In 1964, with his support , a convent of Discalced Carmelites was founded on the north side of the former Karmel Heilig Blut concentration camp . When he died after a serious illness on December 14, 1973 in Munich, he also found his final resting place in the Church of Mount Carmel.

Awards

Quotes

  • “I credit you with the fact that you have never experienced a dictatorship, least of all a dictatorship of people who knew no conscience and no responsibility and were determined to use them ruthlessly.
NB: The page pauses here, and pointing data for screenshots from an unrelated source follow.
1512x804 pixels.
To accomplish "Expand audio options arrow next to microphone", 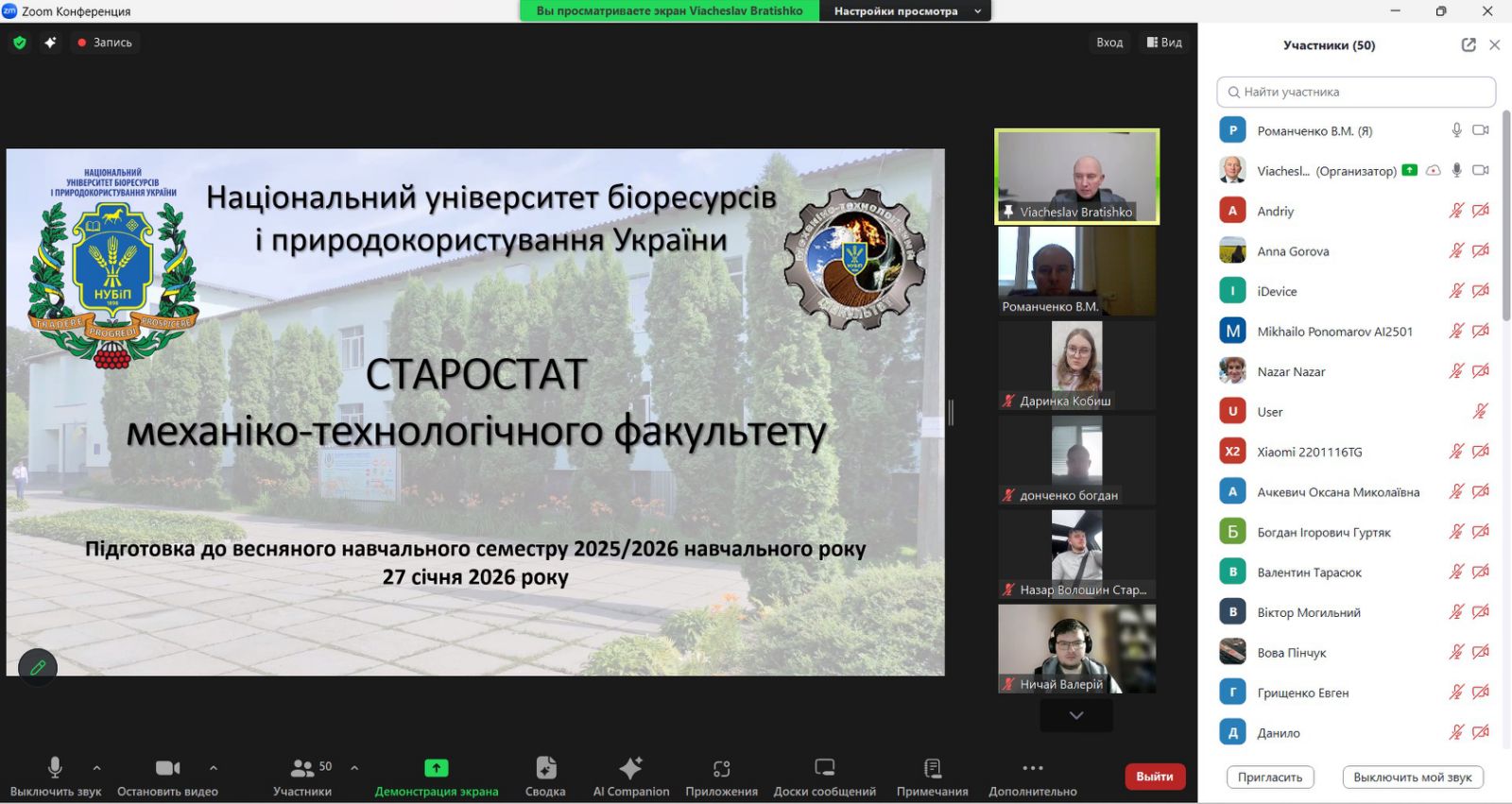I will tap(96, 768).
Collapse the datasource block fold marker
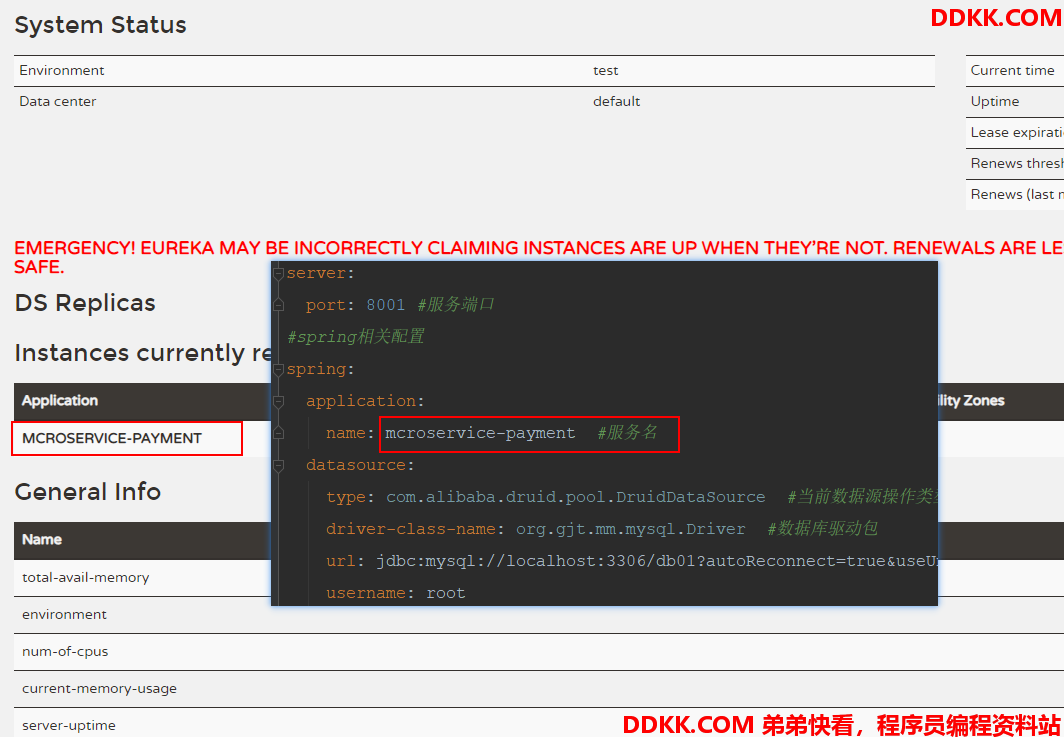The height and width of the screenshot is (737, 1064). pos(279,465)
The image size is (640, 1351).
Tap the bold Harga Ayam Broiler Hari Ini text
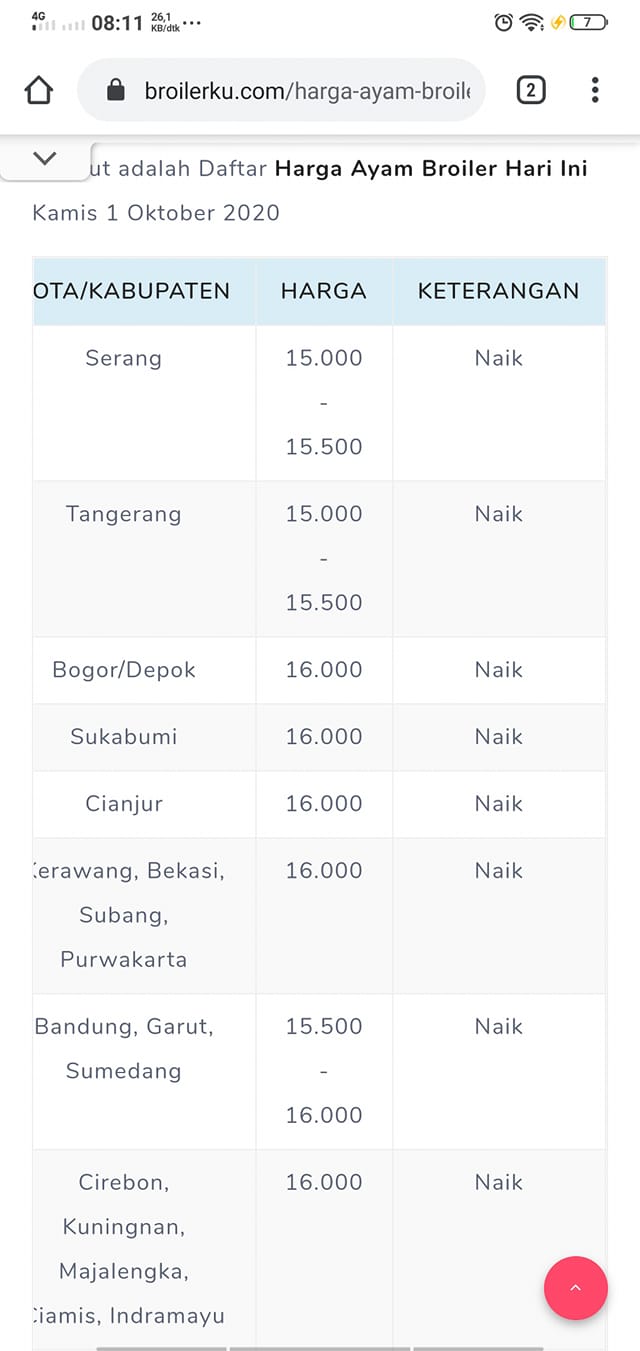click(431, 168)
You will never be able to imagine how difficult it is to make a decision, especially when you not only have to make it for yourself, but also become responsible for others, perhaps hundreds of thousands, and fear endangering their freedom and their lives had to. You should consider these difficulties. Then you would certainly be more cautious with your criticism of the Catholic Church and its bishops. "
  • “I do not know of any class that, in those days of terrorism that threatened freedom and life, would have resisted so firmly, so openly and so courageously as the Bavarian clergy did on June 21, 1936 . (In a pastoral letter that opposed the banishment of religious women from school service, dV) He did not regard and obey those of the Gestapo as a 'higher order', but that of the bishops, when it was a matter of defending God's and human rights. "
  • "We walked through fire and water, but you led us to freedom.", "Sing his name full of light, extol his glory!" (Psalm 66, quoted as closing words in the memoirs anvil and hammer )

Fonts

  • Cross and swastika. The struggle of National Socialism against the Catholic Church and the church resistance. Publishing house d. Catholic Church of Bavaria, Munich 1946.
  • Witnesses to the truth, fighters of the law against National Socialism. Publishing house d. Catholic Church of Bavaria, Munich 1947.
  • Sermon for conviction d. HHP Rupert Mayer SJ in the lower church of the Bürgersaal in Munich on May 23, 1948. Verl. D. Catholic Church of Bavaria, Munich 1948.
  • The consecration of the altar. Publishing house d. Catholic Church of Bavaria, Munich 1948.
  • The ordination of bishops: summary of the rites for consecration. Compiled v. Johann Neuhäusler, Echter-Verlag, Würzburg 1949.
  • What was it like in Concentration Camp at Dachau? An attempt to come closer to the truth. Transl. from German in: Johannes Neuhäusler [Ed.], Trustees for the Monument of Atonement in the Concentration Camp at Dachau. Munich / Dillinger, Manz, (around 1955 – around 1961).
  • Guidelines of the German bishops for the celebration of Holy Mass in community. (Responsible for the owner: Joh. Neuhäusler), Archbishop. Ordinariate, Munich 1961.
  • How was it in Dachau? An attempt to get closer to the truth. Board of Trustees for Atonement for the Dachau Concentration Camp, Publishing House vorm. GJ Manz AG, Munich / Dillingen 1960.
  • Seeds of evil. Church struggle in the Third Reich. Manz Verlag, Munich 1964.
  • Anvil and hammer. Experiences in the church struggle of the Third Reich. Manz Verlag, Munich 1967.

literature

  • Heimatgeschichte Eisenhofen eV (Hrsg.): EISENHOFEN - local history Eisenhofen, Hof, Petersberg . 500 pages, 2015.

Web links

Commons : Johannes Neuhäusler  - Collection of images, videos and audio files

Individual evidence

  1. Erik Soder von Güldenstubbe : The first plan to build a tropical clinic in Würzburg in 1933 failed. In: Tempora mutantur et nos? Festschrift for Walter M. Brod on his 95th birthday. With contributions from friends, companions and contemporaries. Edited by Andreas Mettenleiter , Akamedon, Pfaffenhofen 2007 (= From Würzburg's City and University History , 2), ISBN 3-940072-01-X , pp. 213–222, here: pp. 215 ff.
  2. Harald C. German: We'll end up on the gallows! General Oster's resistance group. 1. Continuation, in: DER SPIEGEL 20/1969 (May 12, 1969)
  3. ^ Felix Bohr: The war crimes lobby: Federal German help for Nazi perpetrators imprisoned abroad . First edition. Suhrkamp Verlag, Berlin, ISBN 978-3-518-42840-5 , pp. 69 (1057788438 [accessed August 25, 2019]).